I went out for another road year in Stinkbutt when I’d all but vowed not to months before.

“Things I’ve Learned on the Road” – 2 years


My third year, Roadkill Tour, started off with the van dumping massive amounts of coolant while driving east over Snoqualmie pass my first day out.

The most notable thing about that situation was the absence of the years of intense fear I’d become accustomed to feeling whenever the van sounded weird or started acting sickly.

I didn’t feel the cloud of hopelessness holding the tears behind my face. I didn’t immediately freak out about the money it was going to cost, or even about the $18 I spent on coolant to get over that pass. I just did what had to be done and kept stopping to replace fluids until I could get somewhere safe and take a closer look.

It turned out to be a hose replacement that I was able to do in a friends driveway for about $40, including the coolant. Between facebook, vidchats and IRL help, at least 4 friendfans were involved in diagnosing and fixing the problem. It felt like a win in a lot of ways.

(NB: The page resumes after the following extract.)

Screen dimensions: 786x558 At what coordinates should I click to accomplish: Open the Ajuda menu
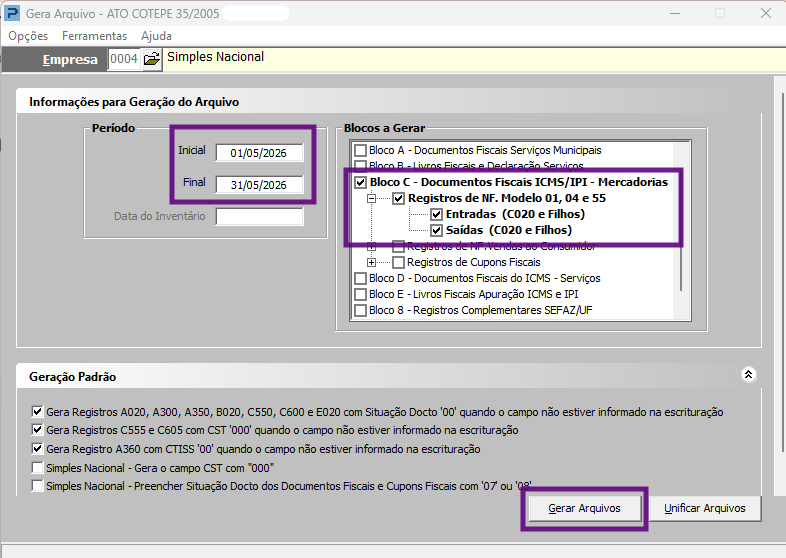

In terms of my immediate needs — food, shelter, decent people to talk with occasionally, the van not dying on me — year 3 was a breeze this time. Also, I:

  1. Used my AAA three times the first year, 5 times the second, and ZERO times this third.
  2. Sold a couple paintings!
  3. Visited and Photographed Slab City
  4. Recorded and released Cold Front while staying with Patron Bob in Los Alamos
  5. Had my tour implode when a venue owner of one of two shows bailed at the last minute.
  6. Worked for a controlling financial abuser in New Mexico who still owes me $653
  7. Ran an open mic for the first time at Standing Room Only in Niceville, Florida and loved it.
  8. Played many experimental music shows with Karisha Shaw and QWERTY
  9. Road tripped from Florida to Missouri to see Shane of Doc Otis
  10. Replaced an old part (my starter) before it broke down on me on the road.
  11. Took Photographs periodically along the way
  12. Finally got hooked up with a solar geek to help me get the right stuff to install a secondary electrical system, being newly able to use lights to see at night without giving myself an ulcer about the van starting the next fuckin morning.

“Things I’ve Learned on the Road” – 3 years


I returned to Seattle in May of 2018, nearly precisely 3 years after hitting the road. I was recovering from a monster virus I’d picked up a few weeks prior in Florida sometime during a 6-week bender in Fort Walton Beach, after my solo touring failed dramatically, and I was still bitter about being ripped off.

I stayed for a few weeks with my photographer friend Chris Clark, restless and irritable, before realizing it was time to see my Swedish friends Per and Ingrid again. With help from Helsingborg, I photographed Europe a little, including Berlin.

Berlin, Germany

I’d left the country to elevate my mood, and it did somewhat elevate my mood to be with chosen family. I came back to Seattle heavy hearted and exhausted, re-upped my WA state massage license and spent a year and a half hibernating, writing, producing, painting, planning, studying, and doing my healing work in an office space in downtown Tacoma.

Now COVID19 has come. Post-corona massage therapy is not a part of my plans. Having some pathology education due to my massage career and knowing better, the massage office was liquidated mere months after the “two week” quasi-lockdown was announced in the US, officially shuttering Artful Touch Tacoma and ending my massage career for good.

Thanks so very much to my sustainers, donors, clients, fans, friends, and frenemies, who have all contributed to this strange, everwandering existence. The world shifting as well as age have both slowed me down significantly since entering my 40’s, and I feel I experienced and commentated upon this kind of lifestyle just in the nick of time.